The problem with Made in China

The problem with Made in China

Time for a change of pace. This article reflects an idea I had formed over the last few years, working for a company with an extensive Chinese presence. Basically, the incentive for the Chinese government currently is to continue to develop the interior of the country, further from their Pacific coast, in order to distribute the prosperity, as labor is becoming increasingly difficult to find in their east (even with their frenetic construction pace), driving wages and cost of living up. At the same time, the infrastructure (roads, rail) leading to the interior of the country can't keep pace with their desire to develop, so the industrial/commercial development further inland is occurring more slowly, causing a gradient of development and standard-of-living across the country.
It has been said for the last few years that because of the energy, raw materials and distribution situation within China, labor is the only input to the manufacturing process that is less expensive there.

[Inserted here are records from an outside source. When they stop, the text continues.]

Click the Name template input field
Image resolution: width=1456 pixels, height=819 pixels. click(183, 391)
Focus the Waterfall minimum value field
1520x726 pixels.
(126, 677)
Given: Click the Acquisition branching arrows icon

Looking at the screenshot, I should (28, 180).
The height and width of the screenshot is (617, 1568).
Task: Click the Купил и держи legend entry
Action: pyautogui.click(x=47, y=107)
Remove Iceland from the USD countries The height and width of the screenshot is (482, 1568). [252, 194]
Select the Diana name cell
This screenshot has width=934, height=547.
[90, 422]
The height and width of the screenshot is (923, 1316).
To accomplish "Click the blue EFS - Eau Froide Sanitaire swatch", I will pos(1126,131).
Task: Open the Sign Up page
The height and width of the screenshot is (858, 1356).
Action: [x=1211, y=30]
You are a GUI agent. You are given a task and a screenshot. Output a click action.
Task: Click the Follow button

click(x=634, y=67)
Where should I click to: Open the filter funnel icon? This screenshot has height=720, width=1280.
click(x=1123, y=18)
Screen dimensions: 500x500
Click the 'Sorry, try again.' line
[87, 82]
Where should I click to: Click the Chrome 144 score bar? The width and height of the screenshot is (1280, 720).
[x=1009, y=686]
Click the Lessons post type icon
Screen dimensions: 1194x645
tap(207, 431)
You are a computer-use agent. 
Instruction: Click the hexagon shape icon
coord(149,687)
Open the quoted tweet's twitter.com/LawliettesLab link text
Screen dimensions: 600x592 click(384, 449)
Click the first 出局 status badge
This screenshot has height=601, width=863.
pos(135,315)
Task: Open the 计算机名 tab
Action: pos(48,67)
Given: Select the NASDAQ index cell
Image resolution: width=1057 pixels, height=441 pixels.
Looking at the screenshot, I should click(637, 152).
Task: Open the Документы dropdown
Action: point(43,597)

And this article provides a snapshot of that situation.
Strategically, it will mean that manufacturing will shift to other lesser-developed countries, as it has before, including Vietnam, Cambodia, Indonesia, and others.
Generally, as manufacturing goes, the service economy follows, so the hordes of freshly-minted MBA's who see China as a gold mine for their future would be well advised to take the longer-term perspective, in my humble-but-somewhat-educated opinion.